Dataset items

====

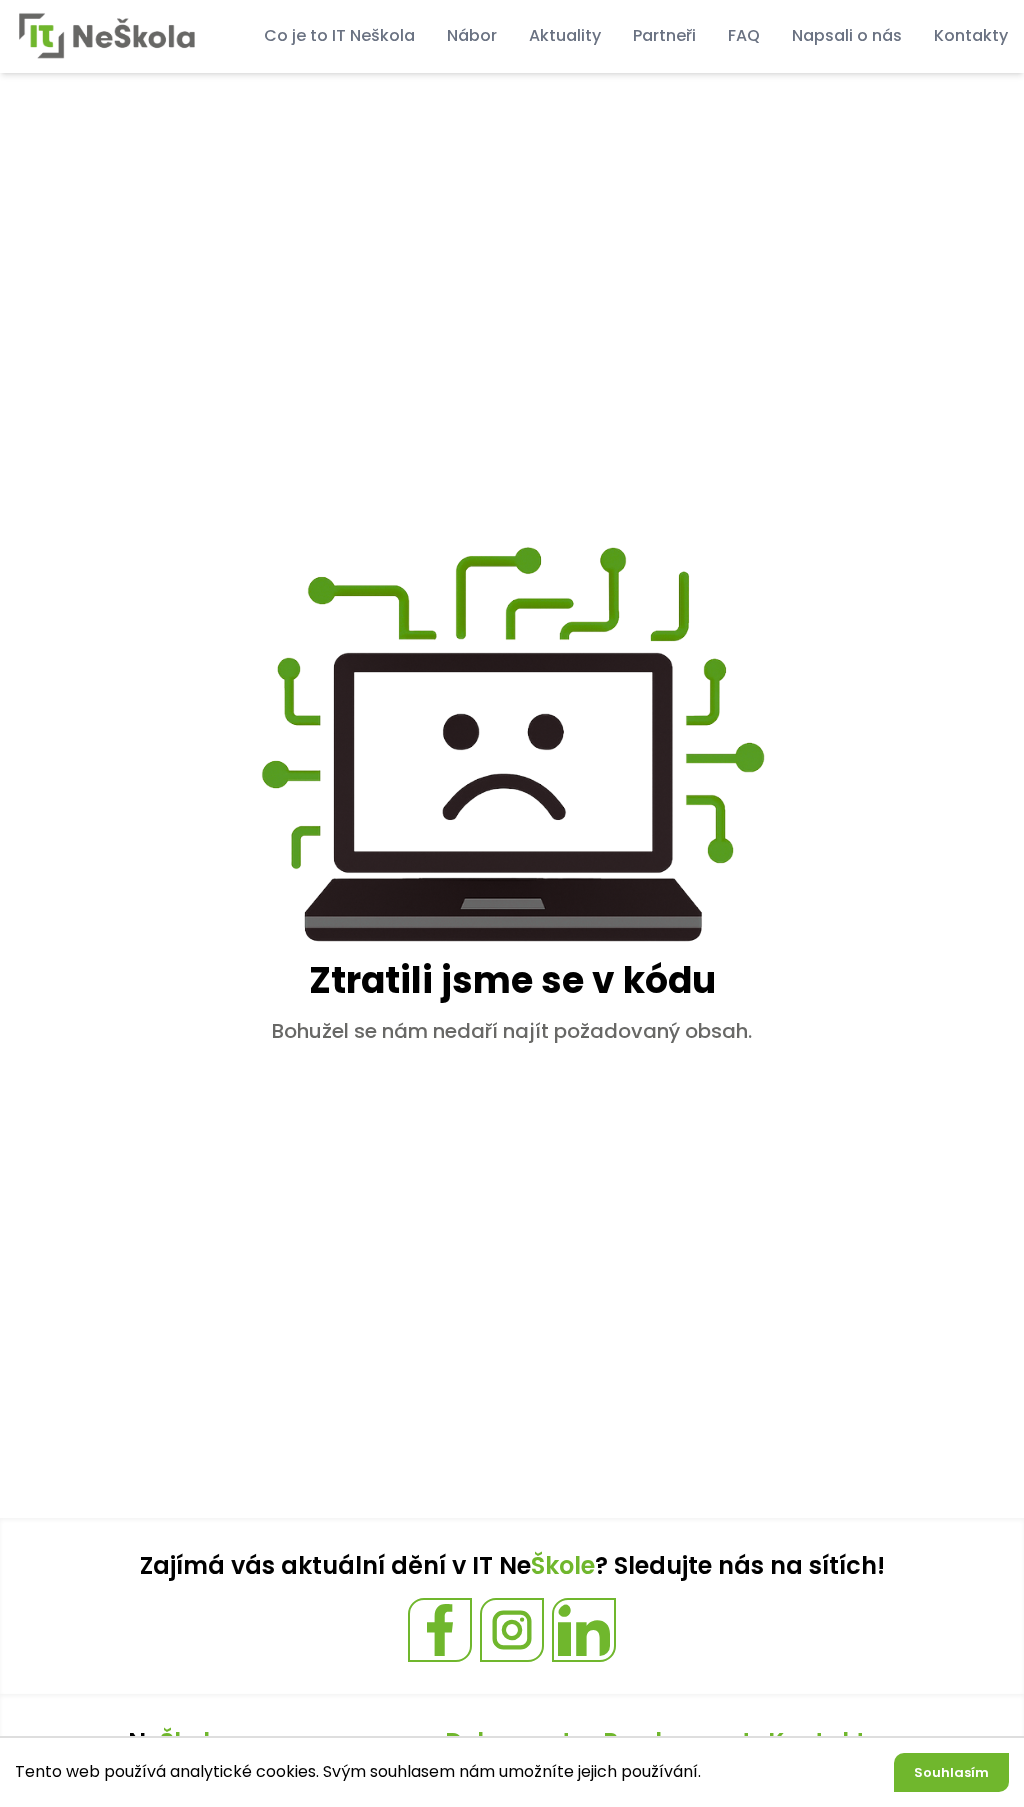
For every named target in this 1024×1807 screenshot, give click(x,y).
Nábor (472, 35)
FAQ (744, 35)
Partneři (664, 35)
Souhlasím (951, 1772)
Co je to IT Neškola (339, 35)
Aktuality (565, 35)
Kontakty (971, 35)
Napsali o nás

====

AIM OF THE TASK: Each line of the data above must be reproduced as written. Skip the pictures.

PROBLEM SOLUTION:
For every named target in this 1024×1807 screenshot, give click(x,y).
Nábor (472, 35)
FAQ (744, 35)
Partneři (664, 35)
Souhlasím (951, 1772)
Co je to IT Neškola (339, 35)
Aktuality (565, 35)
Kontakty (971, 35)
Napsali o nás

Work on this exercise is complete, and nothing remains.